*** The input

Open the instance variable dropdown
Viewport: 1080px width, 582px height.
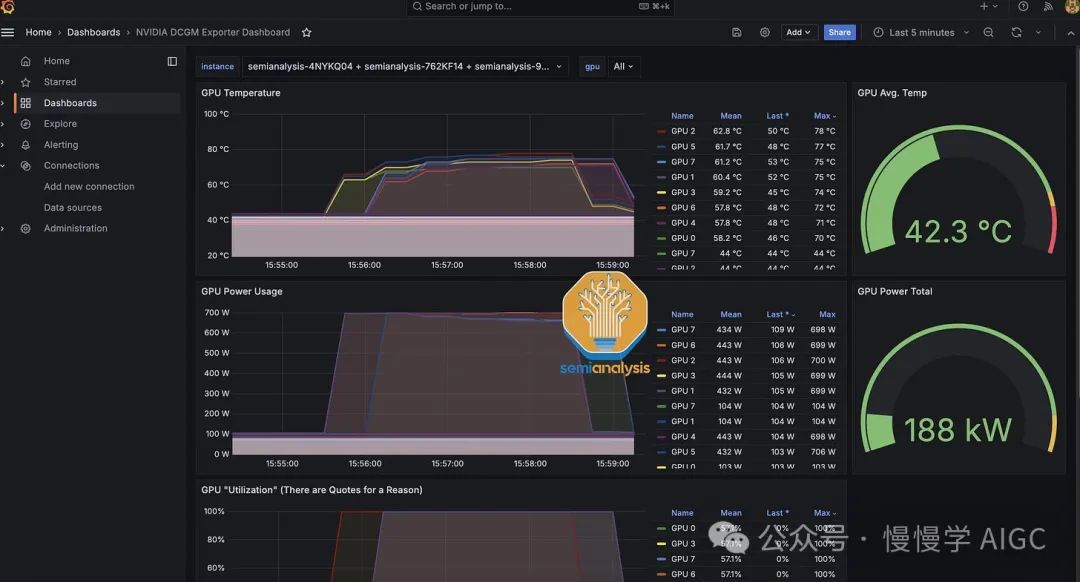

******
*** The input

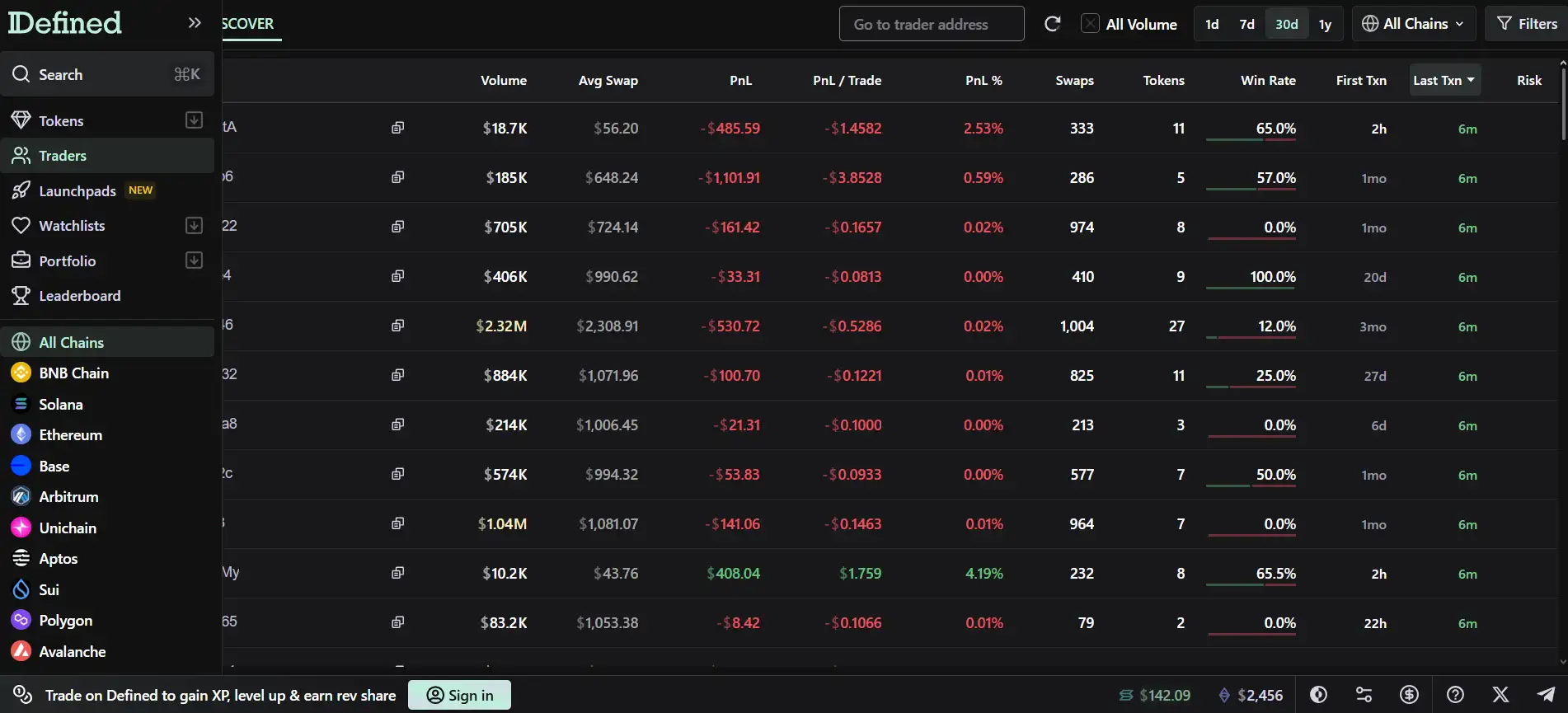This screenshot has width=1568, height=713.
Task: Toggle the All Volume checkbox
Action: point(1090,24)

******
*** The input

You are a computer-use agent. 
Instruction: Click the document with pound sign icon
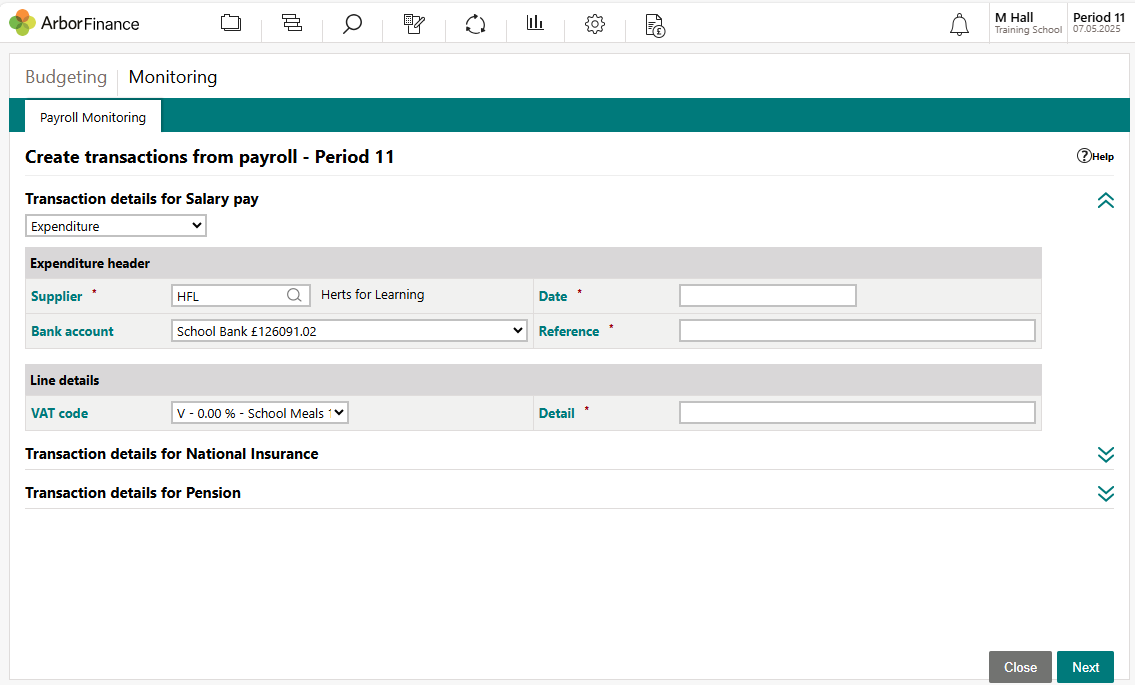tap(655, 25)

******

▶ Problem details
Above are the records; from them, give again exactly the lines from the one containing "Open the instance variable dropdown" to the one containing "Viewport: 1080px width, 582px height.", both lines included, and nothing more.

▶ Exercise response
Open the instance variable dropdown
Viewport: 1080px width, 582px height.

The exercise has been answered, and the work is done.